Past that two Karma plugin are used:
- angularFilesort: to order script files like in the injection.
- ngHtml2JsPreprocessor: to be able to load templates inside tests which is needed in directive tests especially.
The protractor
task is build on top of the gulp-protractor plugin which handles the downloading and the launching of an embedded Webdriver with Protractor.
With a dependency on the task serve:e2e
which launch the server without opening a browser on it, the server is started and a dependency on the initialization of Webdriver, the protractor tests can be launched.
The protractor.conf.js
are mainly default configurations.
Inside this files, there is several Gulp tasks to organize the whole optimization process of the application.
The main goal is to create a dist
folder fully portable which behave exactly like the source version.
The main process is located in the html
task. It contains the re-writing of the index.html
, the concatenation and minifying of all files in one single Gulp stream.
As all files will be in the same stream, we use Gulp filters to filter a type of files to perform some transformation and remove the filter with the restore()
method.
One of the optimization is to mount all the partials or templates inside the script bundle in order to reduce the number of request at the loading. We do that in the partials
task which use the gulp-angularTemplatecache plugin in order to transform the HTML files in valid JavaScript Angular desclaration.
The Gulp stream load the HTML files from the sources, minify the code HTML, apply the AngularTemplateCache transformation and put them in a .tmp/partials
to be injected in the main process with the same gulp-inject plugin already used.

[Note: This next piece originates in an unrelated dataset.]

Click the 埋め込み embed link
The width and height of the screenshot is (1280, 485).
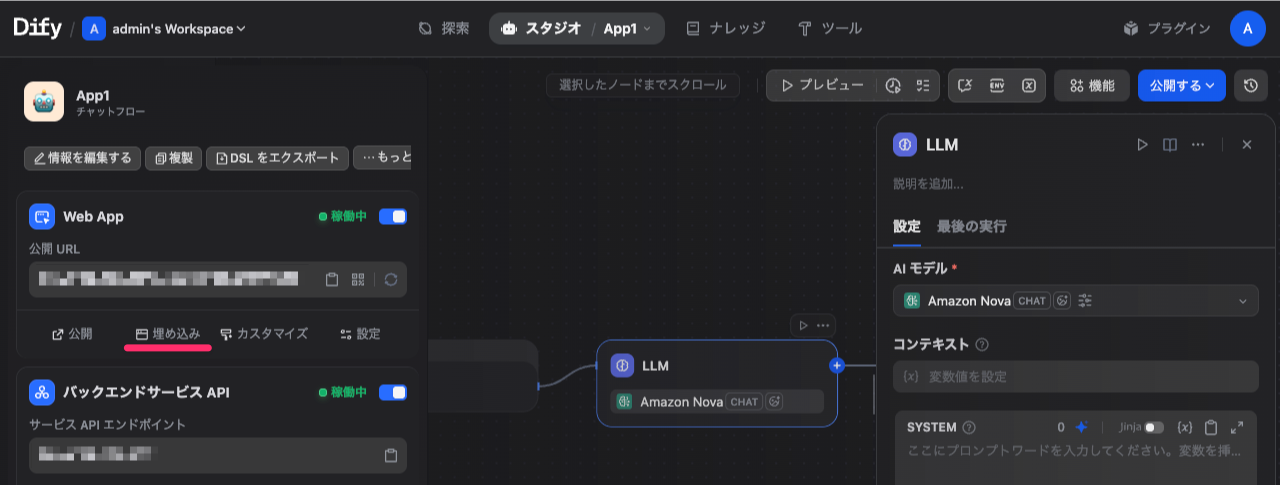(168, 334)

gulp-useref is the backbone of the optimization process. Starting by the index.html
it loads all the files using the <!-- build:....
-> <!-- endbuild -->
comments.
It adds all the files in the Gulp stream which ables us to filter them and apply transformations (line .pipe(assets = $.useref.assets())
).
It also perform the concatenation and rewrite the index.html
pointing on the new file (line .pipe($.useref())
).
To understand where the files are located and how to call the targeted files, you have to look at the comments (not the Gulp file), basically, the syntax is: <!-- build:{{type: css or js}}({{base path}}) {{target file path}} -->
.
More information on gulp-useref.
Another great feature of the generator is to rename your optimized files with the hashcode of the content. It prevent all problems of client caches which prevent them to reload new version of the files. With the content hashcode, only the files which has changed will change names.

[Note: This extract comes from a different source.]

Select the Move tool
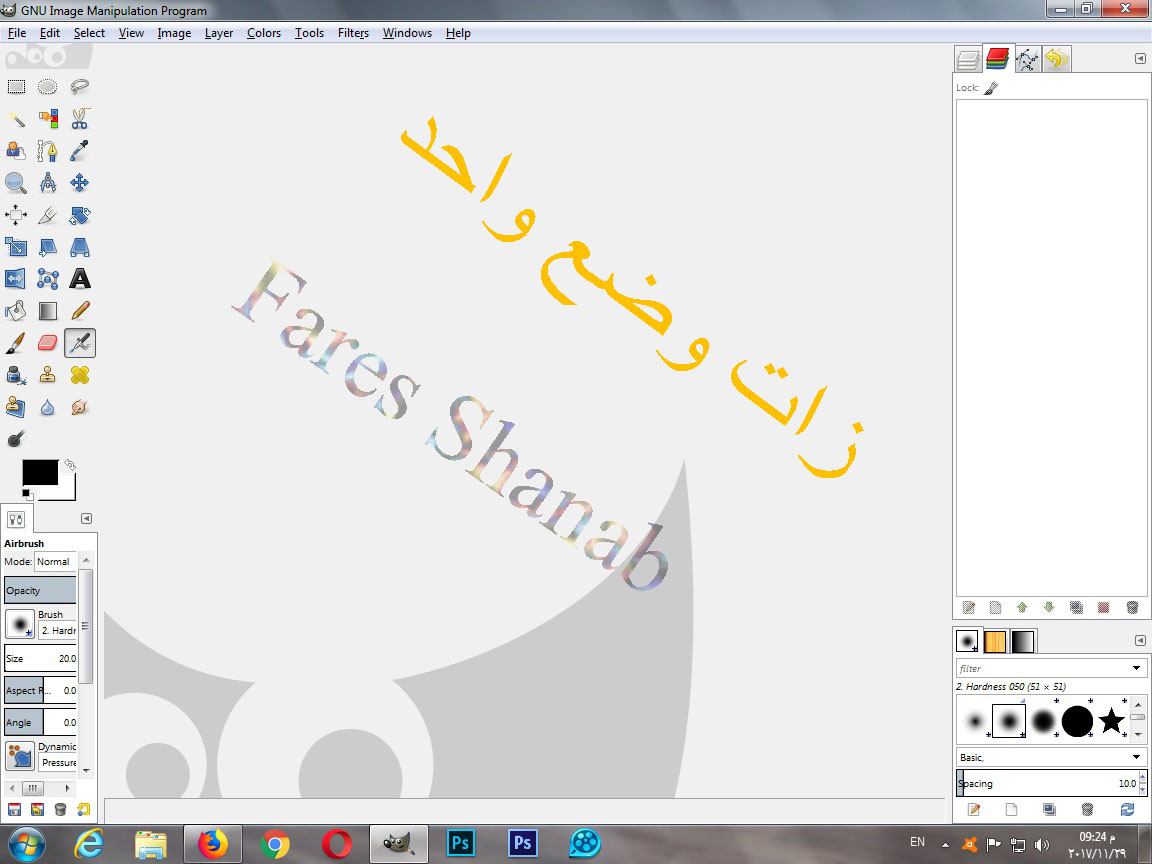 pyautogui.click(x=80, y=182)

This feature is possible thanks to the gulp-rev which is used inside the main process. A second step gulp-revReplace is needed for the files to be renamed inside the new index.html
created by Useref.
Proposed as an advanced option, there is a task named images
which can use gulp-imagemin to optimize your images before putting them in the dist
folder.
It has been removed by default and put behind an advanced option because the NPM dependency is heavy and the image optimization slow so finally lots of people didn't want it anymore.
Some Bower dependencies embed font files. To handle this particular case, there is fonts
task which copies font files located by wiredep. This task only copy the in the dist/font
directory.
As we can't keep the original relative path of the font with the CSS file which include it, there is the need of replacing the link. It's why you find with some options the use of gulp-replace inside the main process. But this solution is not generic and could need to be duplicate with the use of others dependencies than default ones.
We don't know what files you'll have in the src
folder. We only knows about some types we have specific rules to handle them.
The task other
simply locate all the files which are not already processed in the src
folder and copy at them at the same location in the dist
folder in order to keep the same paths.